Voiced dental, alveolar and postalveolar lateral approximants

The voiced alveolar lateral approximant is a type of consonantal sound used in many spoken languages. The symbol in the International Phonetic Alphabet that represents dental, alveolar, and postalveolar lateral approximants is ⟨l⟩, and the equivalent X-SAMPA symbol is l.

As a sonorant, lateral approximants are nearly always voiced. Voiceless lateral approximants, /l̥/ are common in Sino-Tibetan languages, but uncommon elsewhere. In such cases, voicing typically starts about halfway through the hold of the consonant. No language is known to contrast such a sound with a voiceless alveolar lateral fricative [ɬ].

In a number of languages, including most varieties of English, the phoneme /l/ becomes velarized ("dark l") in certain contexts. By contrast, the non-velarized form is the "clear l" (also known as: "light l"), which occurs before and between vowels in certain English standards.[1] Some languages have only clear l.[2] Others may not have a clear l at all, or have them only before front vowels (especially [i]).

Languages may have clear apical or laminal alveolars, laminal denti-alveolars (such as French), or true dentals, which are uncommon. Laminal denti-alveolars tend to occur in continental European languages.[3] However, a true dental generally occurs allophonically before /θ/ in languages that have it, as in English health.

■ **Dataset excerpt**
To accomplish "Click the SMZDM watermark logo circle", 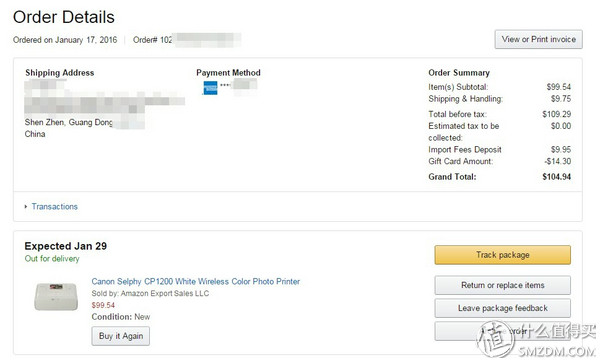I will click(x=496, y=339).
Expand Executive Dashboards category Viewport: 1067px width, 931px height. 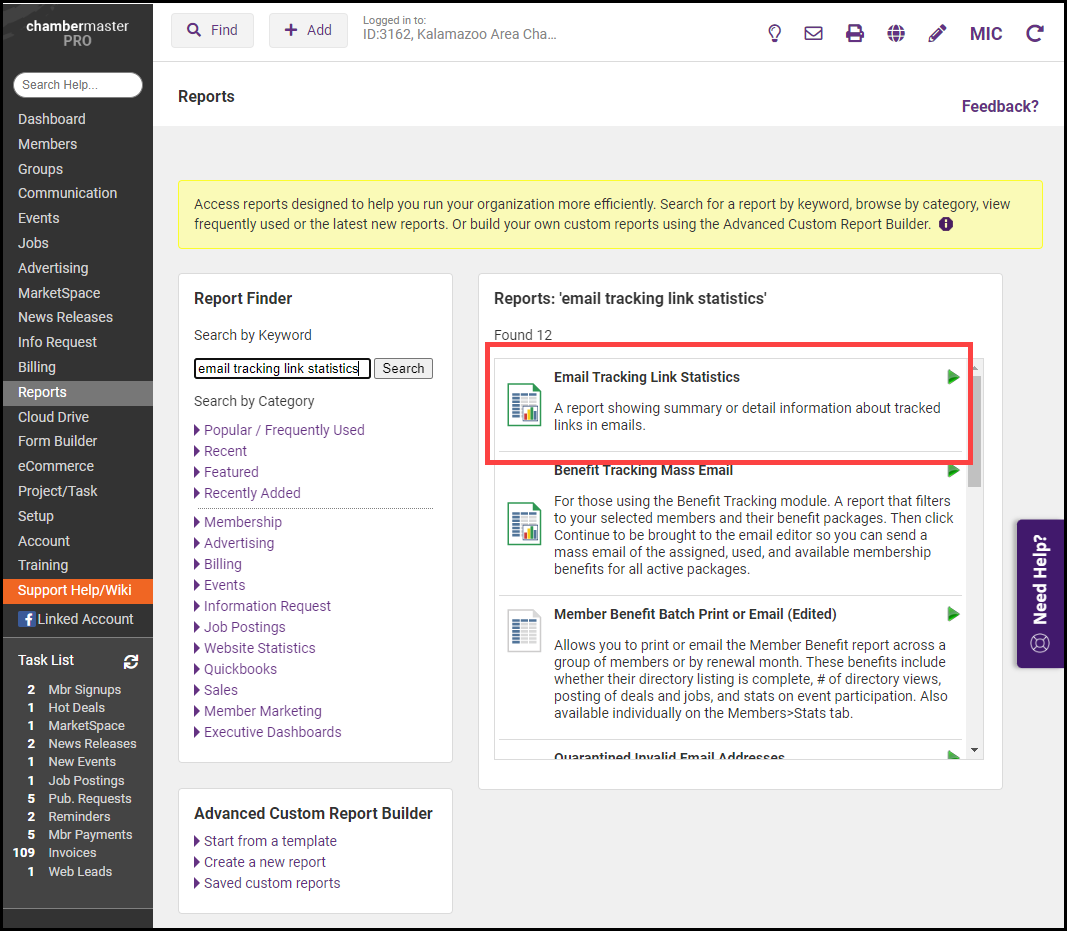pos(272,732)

■ **Exercise**
Could you return the text on lateral approximants above, word for word from its title through its last sentence?

■ **Response to the exercise**
Voiced dental, alveolar and postalveolar lateral approximants

The voiced alveolar lateral approximant is a type of consonantal sound used in many spoken languages. The symbol in the International Phonetic Alphabet that represents dental, alveolar, and postalveolar lateral approximants is ⟨l⟩, and the equivalent X-SAMPA symbol is l.

As a sonorant, lateral approximants are nearly always voiced. Voiceless lateral approximants, /l̥/ are common in Sino-Tibetan languages, but uncommon elsewhere. In such cases, voicing typically starts about halfway through the hold of the consonant. No language is known to contrast such a sound with a voiceless alveolar lateral fricative [ɬ].

In a number of languages, including most varieties of English, the phoneme /l/ becomes velarized ("dark l") in certain contexts. By contrast, the non-velarized form is the "clear l" (also known as: "light l"), which occurs before and between vowels in certain English standards.[1] Some languages have only clear l.[2] Others may not have a clear l at all, or have them only before front vowels (especially [i]).

Languages may have clear apical or laminal alveolars, laminal denti-alveolars (such as French), or true dentals, which are uncommon. Laminal denti-alveolars tend to occur in continental European languages.[3] However, a true dental generally occurs allophonically before /θ/ in languages that have it, as in English health.